Los filósofos no suelen narrar, en general, aquello que los griegos llamaban
«mitos»: historias sobre dioses y héroes o sobre el principio y el orden tanto de la
naturaleza como de la sociedad. Tampoco apelan a una revelación religiosa, a una
palabra de Dios o a una transmisión, una tradición. Aunque se ocupen de todo
ello, trabajan exclusivamente con los medios de la razón humana común: con
conceptos (idóneos), con razonamientos y argumentos (explicativos y no
contradictorios) y con experiencias elementales, por ejemplo la de que existe un
mundo poblado por seres diversos y que entre ellos hay ciertos seres vivos
capaces de hablar y pensar. Los filósofos buscan en esos tres «medios»—el
concepto, el argumento y la experiencia—una validez amplia, a menudo incluso
universal. Pero aunque no la consigan, se espera que obtengan al menos la
«hermana menor» de esa validez: una posibilidad de comprobación general. Dado
que cada uno de esos tres medios filosóficos existe en múltiples formas, la
filosofía amplía pronto su campo de acción para buscar una relación ordenada.

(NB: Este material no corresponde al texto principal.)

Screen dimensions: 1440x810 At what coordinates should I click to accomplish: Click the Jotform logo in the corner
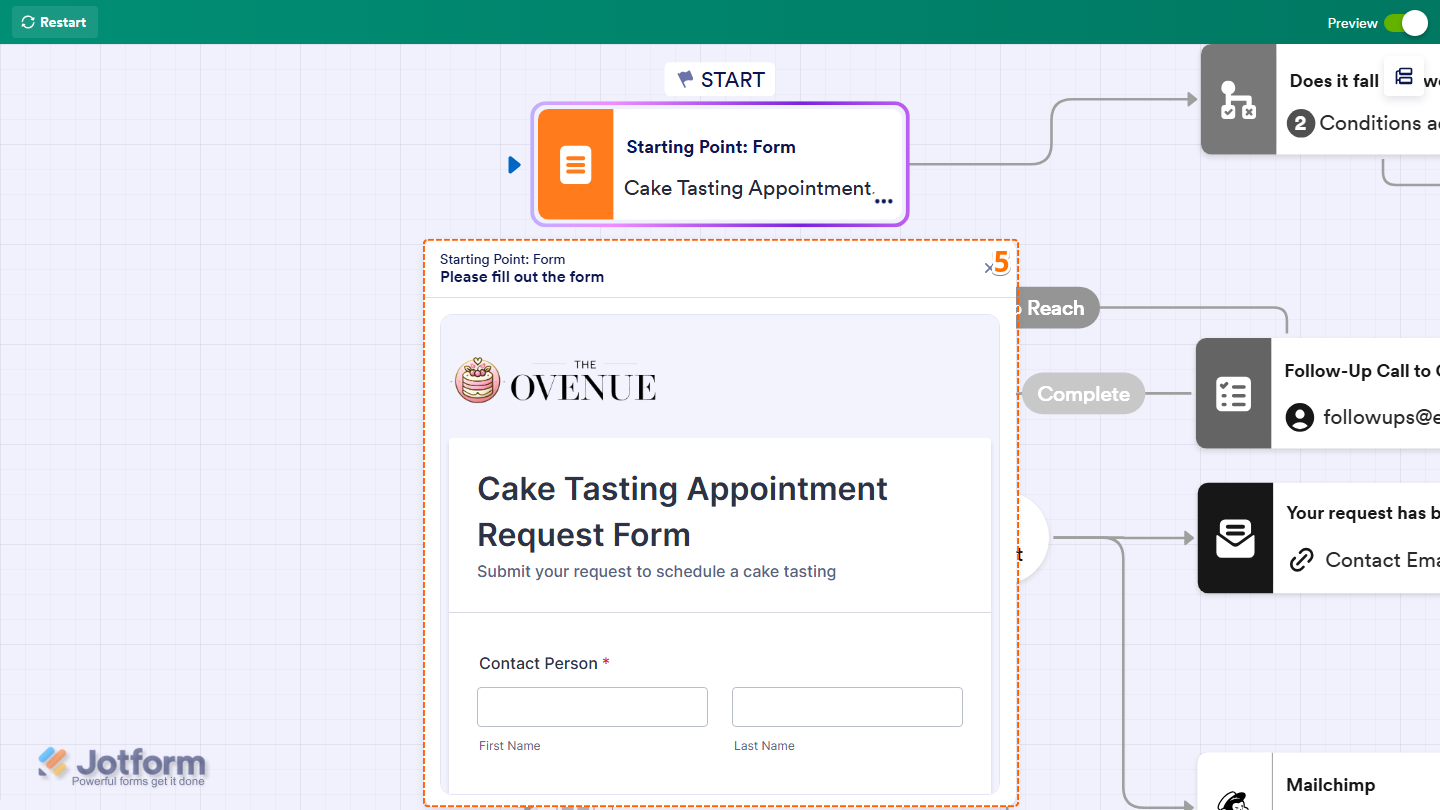[x=120, y=766]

Los griegos llamaban «logos» tanto a los conceptos como a los argumentos y,
muy en especial, a su orden y su forma verbal. El elixir de la vida de la filosofía es
el logos, con sus cuatro facetas: el concepto, la argumentación, el orden «lógico»
y el lenguaje. El lenguaje convierte el filosofar en diálogo e, incluso, en polémica,
en discusión, tanto con los contemporáneos como con los grandes filósofos de la
historia. En efecto, la filosofía no está compuesta por un tesoro de verdades
eternas, sino que consiste en una búsqueda realizada con otros y contra otros, sin
que en ese proceso podamos dar por supuesto un progreso lineal.
El hecho de que respecto a otras regiones conozcamos tan solo, como mucho, la
existencia de unos primeros indicios de filosofía puede deberse a nuestra
deficiente información sobre esas culturas. Por tanto, el progreso en su
conocimiento puede sacar también a la luz en su caso una filosofía desarrollada.
Hay, sin embargo, otra razón para que las cosas sean así, y es que el propio
perfeccionamiento del saber, la filosofía, está vinculado a tres condiciones muy
exigentes. En primer lugar, la veracidad del dicho de que «los dioses han puesto el
sudor antes del premio». Como ocurre con cualquier otra disposición natural, el
ansia de saber no se hace realidad sin un esfuerzo.